“Ci rivolgiamo a voi per esprimere la nostra profonda preoccupazione per le misure del controllo dell’immigrazione implementate a partire dal 26 gennaio 2021, con la mobilitazione delle forze militari e dispiegamento di veicoli da combattimento al confine tra Ecuador e Perù”. Inizia così la lettera aperta, indirizzata oggi da numerose organizzazioni ecclesiali e della società civile, oltre che da singoli leader sociali e operatori pastorali ai presidenti della Repubblica di Ecuador e Perù, rispettivamente Lenín Moreno e Francisco Sagasti, ai ministri degli Esteri e della Difesa e ai Difensori del popolo di entrambi i Paesi. La lettera, che conta un totale di 99 firme tra singoli e organizzazioni, tra cui la rete continentale Clamor, la Caritas ecuadoriana, gesuiti e scalabriniani, denuncia la gravità della situazione, che vede come vittime migliaia di migranti e rifugiati venezuelani, in fuga dal proprio Paese.
“Avvertiamo che questo tipo di misure contravvengono agli accordi e ai trattati internazionali firmati da Ecuador e Perù sui diritti umani, e mettono a rischio dei civili che sono in situazione di migrazione forzata e bisognosi di protezione internazionale”, si legge infatti nel documento. Inoltre, tali scelte “attentano contro principi fondamentali come l’uguaglianza e della non discriminazione, il ricongiungimento familiare, l’interesse superiore dei minori, e colpiscono soprattutto le donne, i bambini, gli adolescenti e i giovani non accompagnati, che si trovano bloccati in queste zone di confine”.
Proseguono le organizzazioni sociali ed ecclesiali firmatarie della lettera: “Condanniamo la criminalizzazione dei migranti e di coloro che ne hanno bisogno protezione internazionale, così come la scusa usata da entrambi i Governi, cioè quella di fermare la diffusione del Covid-19”. Piuttosto, “avvertiamo che queste misure potrebbero generare una nuova crisi umanitaria nel contesto della pandemia. In questo senso, esortiamo le autorità ad adottare disposizioni nel rispetto indiscriminato dei diritti delle persone che abitano un territorio o che varcano le frontiere”.
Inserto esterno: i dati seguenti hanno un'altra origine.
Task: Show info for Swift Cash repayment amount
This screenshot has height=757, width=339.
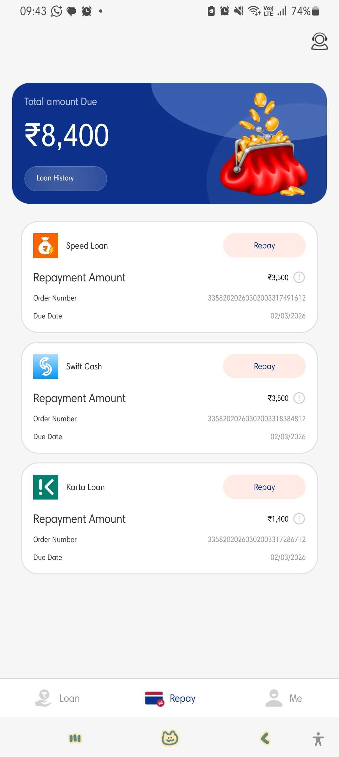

I Difensori del popolo di entrambe le nazioni vengono, poi, esortati ad “assumere il loro compito di assicurare il rispetto e garantire i diritti delle persone” e a “mettere in atto azioni congiunte per prevenire una crisi umanitaria, con impatti sulle popolazioni ospitanti. Inoltre, facciamo appello alle Organizzazioni internazionali per i diritti umani a pronunciarsi su questa situazione”.